[WORK ITEM]: Reproduce word for word the part of the federal gift tax text that begins with "Gifts Made to Spouses" and ends after "tax year 2020.".

--- SUPPLIED PASSAGE Enclosed Below ---

Not all transfers of property are taxable for federal gift tax purposes. You can give as much as you want to your spouse without incurring the tax, barring a few exceptions. Four other types of transfers aren't considered gifts for federal gift tax purposes, either:
- Annual exclusion gifts
- Payments for some educational expenses
- Payments for medical expenses
- Gifts made to certain political organizations for their use
What Counts As a Gift?
The Internal Revenue Code (IRC) considers a gift to be any property that's transferred to a non-spouse beneficiary with no cash or other monetary value received in exchange and when no exclusion applies.
Annual Exclusion Gifts
An annual exclusion gift qualifies for the $15,000 per person per year exemption from federal gift taxes.
Under the IRC, a transfer is not a taxable gift if the value of the property transferred is $15,000 or less.
This annual exclusion is indexed for inflation, so it can increase on an annual basis. But it must increase in $1,000 increments, so it sometimes sits at the same amount for a year or more before it bumps upward.
Gifts Made to Spouses
Gifts between spouses are covered by the "unlimited marital deduction." This rule states that you can give everything you own to your spouse, either during your lifetime or at your death, without incurring gift or estate tax on the value of that property.
Spouses include those of the same sex as long as they're legally married, but not registered domestic partners or civil union partners.
Gifts made to a spouse who isn't a U.S. citizen are treated differently. These gifts have their own annual exclusion amount: $157,000 as of tax year 2020.
Gifts Made by Spouses
Married couples can combine their annual exclusions and gift $30,000 to an individual per year without incurring any gift tax liability.
Couples still have to file a federal gift tax return using IRS Form 709, the United States Gift (and Generation-Skipping Transfer) Tax Return, to report these "split gifts," even if they limit their gift to double the annual exclusion amount.
A split gift is one that exceeds the $15,000 per year exclusion and is divided between spouses. For example, one spouse can claim $10,000 of his annual exclusion, and the other can claim $10,000 of her exclusion to cover a gift worth $20,000. This can be done on gifts up to a maximum of $30,000 ($15,000 per spouse) by excluding the maximum of $15,000 for each spouse.
A gift tax return is due on April 15 of the year following the year in which the gift was made when it's required. Consult with a tax professional to find out whether you must file if you and your spouse have given any sizable gifts to the same beneficiary during the tax year.

--- End of Enclosed SUPPLIED PASSAGE ---
--- RECORDS Enclosed Below ---

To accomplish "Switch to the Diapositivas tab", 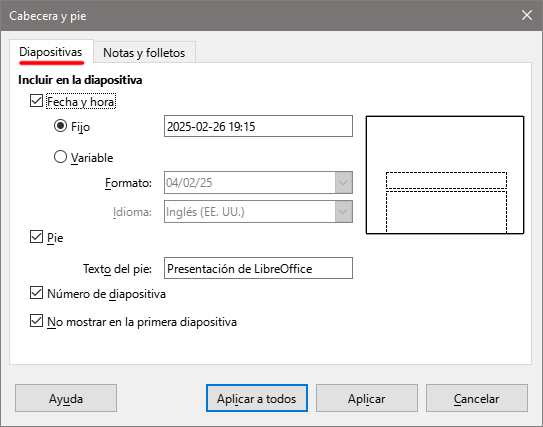I will point(51,52).
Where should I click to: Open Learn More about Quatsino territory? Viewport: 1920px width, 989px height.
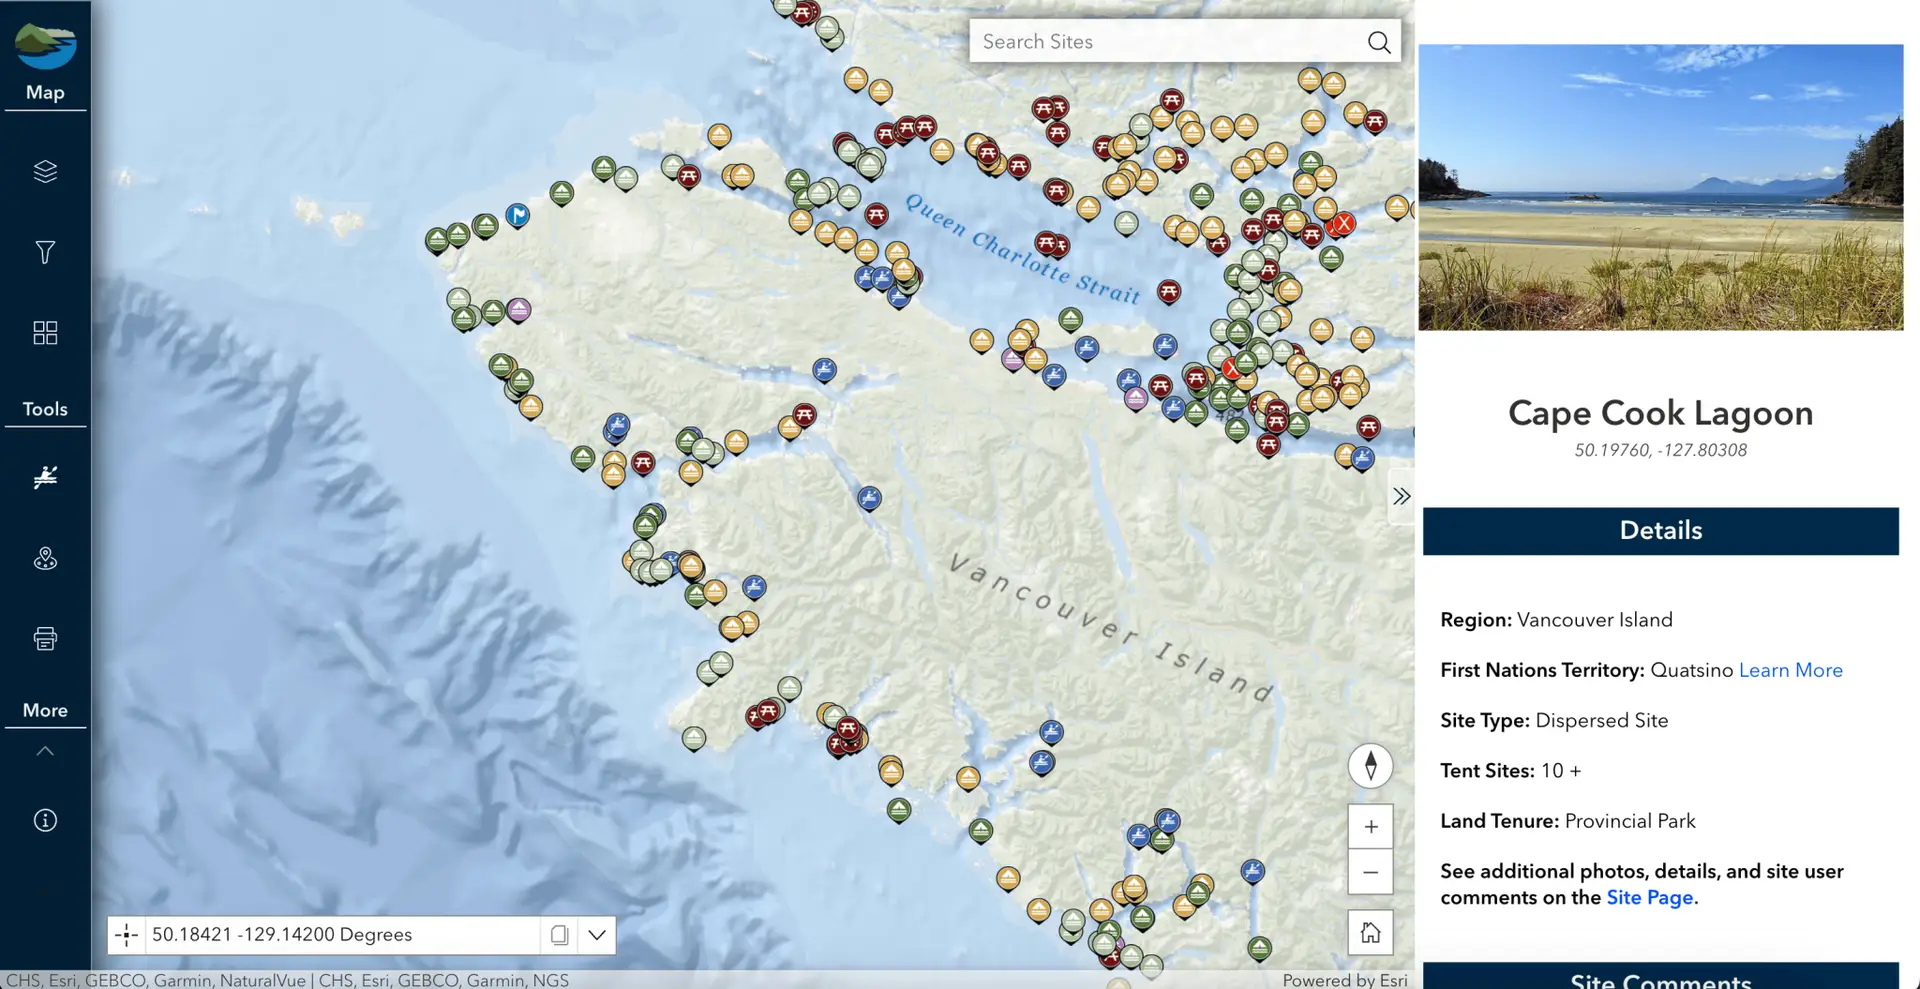(x=1790, y=670)
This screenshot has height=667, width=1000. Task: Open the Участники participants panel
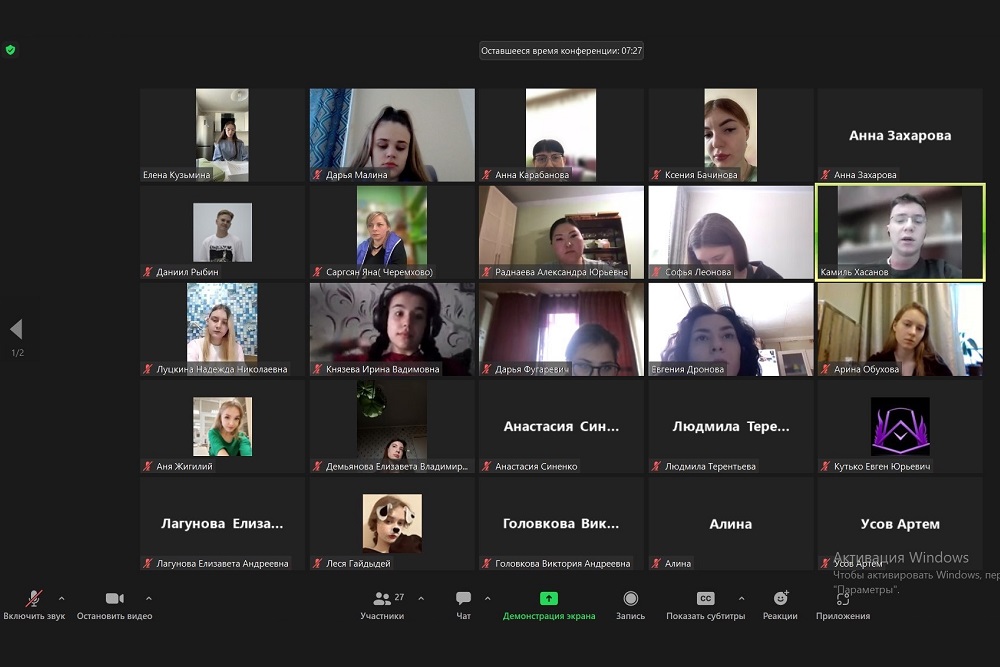382,599
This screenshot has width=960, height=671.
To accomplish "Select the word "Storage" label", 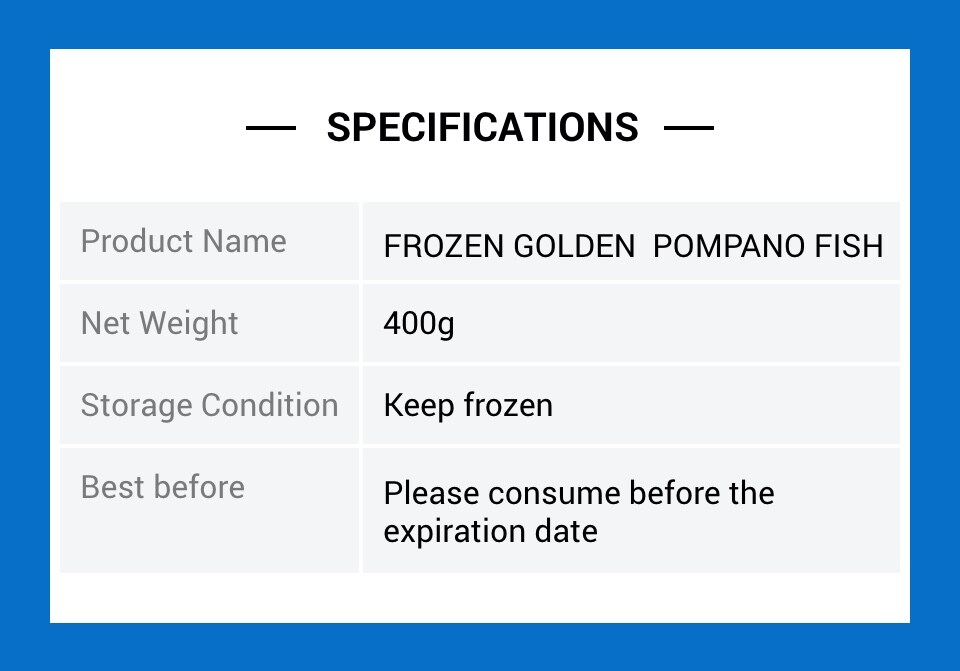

--- End of Enclosed RECORDS ---

[FINISHED TASK]:
Gifts Made to Spouses
Gifts between spouses are covered by the "unlimited marital deduction." This rule states that you can give everything you own to your spouse, either during your lifetime or at your death, without incurring gift or estate tax on the value of that property.
Spouses include those of the same sex as long as they're legally married, but not registered domestic partners or civil union partners.
Gifts made to a spouse who isn't a U.S. citizen are treated differently. These gifts have their own annual exclusion amount: $157,000 as of tax year 2020.